The roads around London were neither very attractive nor very
safe. Along them was land covered with water from drains and
refuse and dung heaps. Hogs were kept in large numbers on the
outskirts and fed on the garbage of the town. Smoking brick kilns
surrounded a great part of London. In the brickyards vagrants
lived and slept, cooking their food at the kilns.
Queen Anne's drinking of tea made it a popular drink, but it was
still expensive. This habit improved health because to make tea,
the water had to be boiled before drunk. Breakfast included tea
and bread and butter, and later toast with melted butter. The rich
also had coffee and chocolate. The morning newspaper was often
read at breakfast. The chief dinner dishes were roast beef, roast
mutton, boiled beef or pork, with puddings and vegetables. Roast
meat was still the basic diet of town and country gentlemen.
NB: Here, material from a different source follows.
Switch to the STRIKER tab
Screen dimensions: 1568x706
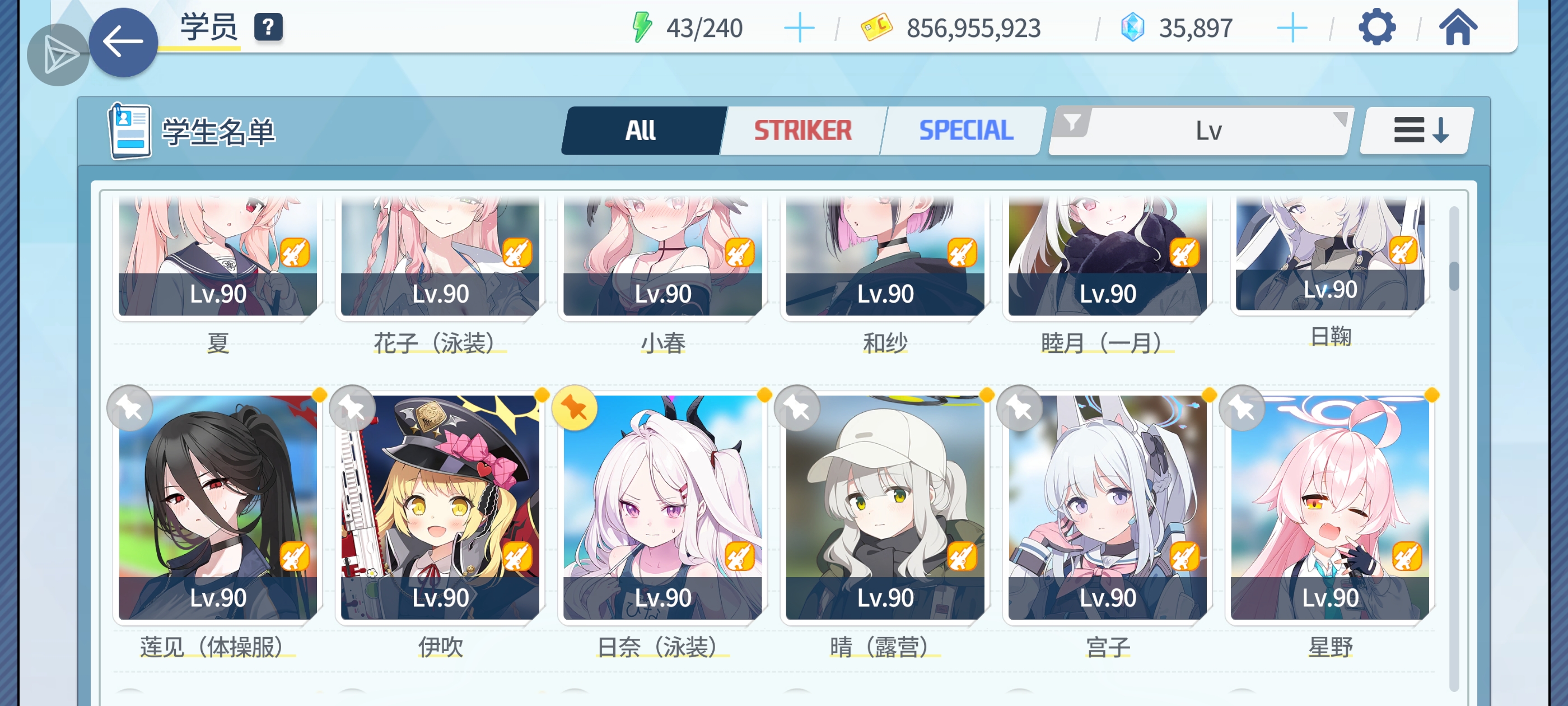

There
were also fowls, tripes, rabbits, hares, pigeons, and venison.
Many elaborate sauces were made. The national dish was the
pudding, a compound of steak, kidney, larks, and oyster. Drinks
included ginger beer, lemonade, barley water, coffee, chocolate,
tea, and foreign wine. Port from Portugal was introduced about
1703, and rum about 1714. Rum, made from sugar, first became
popular as a medicine, well-whisked with butter. Beer was drunk by
the poorer and middle classes. The poor could afford very little
meat now, unlike 200 years ago.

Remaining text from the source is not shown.